Besinnliche Momente schaffen der Seele Raum, um unverarbeitete Eindrücke an die Oberfläche des Bewusstseins zu bringen. „Innere“ Bilder geben Aufschluss darüber, was sich im Unterbewusstsein abspielt. Diese zeigen sich als Tag- oder Nachtträume:

„Man sucht das Triebleben dort zu erfassen, wo es nicht unter der Herrschaft des

Willens steht, wo es sich ganz frei und spontan äußern kann. Was träume ich im

Schlaf, was träume ich in unbewachten Stunden? Welches ist mein erster Gedanke

beim Aufstehen? Durch solche und ähnliche Fragen werde ich der schlechten, aber

auch der guten Richtungen meiner Hauptleidenschaft gewahr.“ [225]

Alle kreativen Tätigkeiten sind besonders geeignet, solche Eindrücke ins Bewusstsein zu bringen.

Die seelische Bedeutung von Lebensereignissen erschließt sich nach Kentenich auch durch die Meditation. Dabei sollen wichtige vergangene, aktuelle und zukünftige Momente besonders vergegenwärtigt werden. Dies nennt er „Nachkosten“, „Verkosten“ und „Vorauskosten“. [226]

Ein wichtiger Bestandteil des Persönlichen Ideals sind Kernerlebnisse. [227]

Dies sind Momente des Lebens, die so prägend sind, dass sie das Erleben von weiteren Ereignissen färben. [228] Die sogenannte „keimhafte Definition“ bringt den Stellenwert des momentanen Erlebens auf den Punkt:

„Das P.I. ist eine persönlich oder erfahrungsgemäß erlebte kleine Wahrheit.“ [229]

Unter der Perspektive des Vorsehungsglaubens wird schließlich die gesamte Lebensgeschichte zu einem Spiegel des Persönlichen Ideals. Gott stellt den Menschen in eine Epoche hinein und lässt ihn in einem bestimmten Milieu aufwachsen.

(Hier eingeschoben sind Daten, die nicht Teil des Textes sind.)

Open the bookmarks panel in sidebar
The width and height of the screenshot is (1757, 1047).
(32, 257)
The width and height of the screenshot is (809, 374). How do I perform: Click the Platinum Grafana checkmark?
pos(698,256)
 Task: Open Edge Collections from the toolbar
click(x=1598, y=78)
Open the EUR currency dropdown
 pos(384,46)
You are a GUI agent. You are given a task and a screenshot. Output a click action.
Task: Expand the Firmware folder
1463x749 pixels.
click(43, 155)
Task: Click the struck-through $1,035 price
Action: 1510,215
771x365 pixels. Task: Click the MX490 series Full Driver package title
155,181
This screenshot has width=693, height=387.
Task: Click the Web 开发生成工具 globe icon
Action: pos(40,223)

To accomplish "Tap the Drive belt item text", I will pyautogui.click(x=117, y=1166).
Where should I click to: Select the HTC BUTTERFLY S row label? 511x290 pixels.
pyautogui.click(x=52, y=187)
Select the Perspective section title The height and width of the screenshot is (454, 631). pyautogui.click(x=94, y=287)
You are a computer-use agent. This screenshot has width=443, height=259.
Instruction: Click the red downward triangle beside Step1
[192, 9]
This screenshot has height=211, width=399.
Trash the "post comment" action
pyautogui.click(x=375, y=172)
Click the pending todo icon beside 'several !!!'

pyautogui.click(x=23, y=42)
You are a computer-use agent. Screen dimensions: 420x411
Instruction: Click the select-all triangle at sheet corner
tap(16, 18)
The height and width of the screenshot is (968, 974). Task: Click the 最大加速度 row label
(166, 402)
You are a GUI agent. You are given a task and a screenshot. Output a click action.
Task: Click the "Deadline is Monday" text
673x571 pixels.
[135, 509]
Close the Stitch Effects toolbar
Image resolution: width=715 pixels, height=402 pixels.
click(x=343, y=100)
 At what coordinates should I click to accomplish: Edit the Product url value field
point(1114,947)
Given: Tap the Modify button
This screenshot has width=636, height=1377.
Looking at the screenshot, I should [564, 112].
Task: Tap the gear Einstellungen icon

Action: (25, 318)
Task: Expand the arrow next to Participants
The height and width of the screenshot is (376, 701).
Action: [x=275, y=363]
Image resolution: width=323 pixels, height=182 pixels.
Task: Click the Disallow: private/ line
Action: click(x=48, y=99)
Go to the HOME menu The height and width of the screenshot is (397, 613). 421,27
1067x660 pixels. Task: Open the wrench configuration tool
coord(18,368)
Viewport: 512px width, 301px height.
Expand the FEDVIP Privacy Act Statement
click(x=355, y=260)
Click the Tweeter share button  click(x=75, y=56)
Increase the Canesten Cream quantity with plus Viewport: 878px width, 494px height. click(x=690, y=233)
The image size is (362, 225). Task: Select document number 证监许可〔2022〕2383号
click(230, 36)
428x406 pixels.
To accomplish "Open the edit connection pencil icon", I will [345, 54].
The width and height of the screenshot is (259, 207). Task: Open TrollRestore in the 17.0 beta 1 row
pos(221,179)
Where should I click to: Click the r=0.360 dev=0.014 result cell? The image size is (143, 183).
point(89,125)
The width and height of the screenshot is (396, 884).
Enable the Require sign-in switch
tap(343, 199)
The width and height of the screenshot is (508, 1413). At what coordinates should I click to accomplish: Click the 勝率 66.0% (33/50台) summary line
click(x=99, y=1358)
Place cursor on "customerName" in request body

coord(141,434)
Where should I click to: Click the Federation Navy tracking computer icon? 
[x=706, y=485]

Orte, Landschaften und Erfahrungen der Kindheit sind bedeutsam. Hier haben jedoch auch die Brüche im Leben einen Platz. In seinem P.I. kann sich der Mensch auch gerade in seinem Scheitern als bedingungslos von Gott geliebt und begnadet erfahren. [230]

Uneingestandene Schuld oder Schwäche aus der Vergangenheit bewirkt, dass wesentliche Kräfte in der Seele blockiert werden. [231]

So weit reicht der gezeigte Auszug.